Actually, Japan imports most of its electronics these days as well. Semi-conductors were developed by the U.S., and the technology sold to Japan, because the U.S. was already busy working on integrated circuits, which put them decades ahead of the Soviets.

Numerous discoveries have been made throughout the decades on developing stronger atomic structures for stronger materials. The key is making the technology happen. The U.S. is obviously far ahead of Russia in these areas. If Russia knew what they were doing in these areas, they would have succeeded in putting the technology to use. Always you have some evidence of some technolgy that the world doesn't know about, proving Russian superiority, but never any solid proof to point at.

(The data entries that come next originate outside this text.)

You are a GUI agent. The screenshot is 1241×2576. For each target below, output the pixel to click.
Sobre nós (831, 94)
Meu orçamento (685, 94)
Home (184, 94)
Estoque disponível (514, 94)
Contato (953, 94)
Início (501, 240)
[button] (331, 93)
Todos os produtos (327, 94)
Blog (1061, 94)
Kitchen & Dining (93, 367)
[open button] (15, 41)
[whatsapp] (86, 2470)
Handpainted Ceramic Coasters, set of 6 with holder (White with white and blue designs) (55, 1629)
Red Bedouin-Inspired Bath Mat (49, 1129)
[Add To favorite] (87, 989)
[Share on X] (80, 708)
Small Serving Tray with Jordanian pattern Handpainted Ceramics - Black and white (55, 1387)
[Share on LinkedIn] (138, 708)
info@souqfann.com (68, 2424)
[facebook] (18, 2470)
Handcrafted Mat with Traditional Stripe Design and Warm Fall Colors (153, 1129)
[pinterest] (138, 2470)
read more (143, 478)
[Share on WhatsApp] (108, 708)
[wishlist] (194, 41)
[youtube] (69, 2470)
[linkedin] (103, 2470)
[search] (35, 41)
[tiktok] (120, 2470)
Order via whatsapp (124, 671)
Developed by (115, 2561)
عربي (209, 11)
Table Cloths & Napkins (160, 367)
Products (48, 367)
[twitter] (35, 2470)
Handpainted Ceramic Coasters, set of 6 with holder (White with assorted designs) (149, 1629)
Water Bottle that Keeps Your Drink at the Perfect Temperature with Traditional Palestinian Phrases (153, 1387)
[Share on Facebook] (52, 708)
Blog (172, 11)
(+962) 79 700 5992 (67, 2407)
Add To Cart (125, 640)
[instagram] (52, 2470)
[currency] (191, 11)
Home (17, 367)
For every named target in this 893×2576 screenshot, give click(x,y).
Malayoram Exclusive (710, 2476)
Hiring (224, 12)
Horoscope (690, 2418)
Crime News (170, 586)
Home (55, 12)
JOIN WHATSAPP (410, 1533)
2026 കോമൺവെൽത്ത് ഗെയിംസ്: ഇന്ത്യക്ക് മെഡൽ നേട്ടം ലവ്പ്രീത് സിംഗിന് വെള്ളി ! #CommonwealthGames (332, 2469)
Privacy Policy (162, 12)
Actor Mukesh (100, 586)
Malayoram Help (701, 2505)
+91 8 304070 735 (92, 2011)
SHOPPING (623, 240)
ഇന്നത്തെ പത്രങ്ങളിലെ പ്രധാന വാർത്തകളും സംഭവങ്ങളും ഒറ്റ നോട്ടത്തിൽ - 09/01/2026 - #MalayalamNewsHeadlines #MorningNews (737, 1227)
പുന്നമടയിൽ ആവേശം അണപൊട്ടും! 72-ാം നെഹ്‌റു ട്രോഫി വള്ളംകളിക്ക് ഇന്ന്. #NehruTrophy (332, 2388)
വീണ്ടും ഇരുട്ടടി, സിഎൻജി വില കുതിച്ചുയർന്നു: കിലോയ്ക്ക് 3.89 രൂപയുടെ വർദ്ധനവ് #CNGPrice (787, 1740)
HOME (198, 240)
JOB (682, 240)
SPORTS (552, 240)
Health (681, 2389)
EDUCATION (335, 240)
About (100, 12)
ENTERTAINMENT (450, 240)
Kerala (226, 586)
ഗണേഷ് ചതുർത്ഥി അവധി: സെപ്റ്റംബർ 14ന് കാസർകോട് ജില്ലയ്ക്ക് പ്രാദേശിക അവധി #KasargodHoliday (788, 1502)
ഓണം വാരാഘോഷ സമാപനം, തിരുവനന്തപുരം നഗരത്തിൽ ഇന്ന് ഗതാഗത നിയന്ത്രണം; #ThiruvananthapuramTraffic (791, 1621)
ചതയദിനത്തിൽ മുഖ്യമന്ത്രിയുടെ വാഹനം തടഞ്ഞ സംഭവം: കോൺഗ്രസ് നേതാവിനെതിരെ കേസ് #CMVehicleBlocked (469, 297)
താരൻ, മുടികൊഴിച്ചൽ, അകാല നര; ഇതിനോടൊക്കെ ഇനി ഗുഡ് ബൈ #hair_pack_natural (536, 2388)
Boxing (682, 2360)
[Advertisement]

I guess the Soviets should have used a great deal more of those advanced tanks that were so invulnerable to U.S. technology, if they existed, and then they would have gotten their butts kicked in Afghanistan.

Gee, if the Soviet nanotechnology was so advanced, why couldn't they ever develop a Mach 3 aircraft to match the SR-71 built with U.S. 1950ties technology. If Russia were to succeed in building a Mach 3 aircraft like the SR-71 today, they would still be fifty years behind U.S. technological capabilities. Where is the Russian space shuttle? By the way, the U.S. has been using laser technology in industry for decades. We now have a laser cannon that we can mount on aircraft, where as the Russian laser cannon must be mounted on a semi-truck. Chances are the that it constantly breaks down, and can't be relied upon for tactical military uses. Good for bragging rights, but not much else.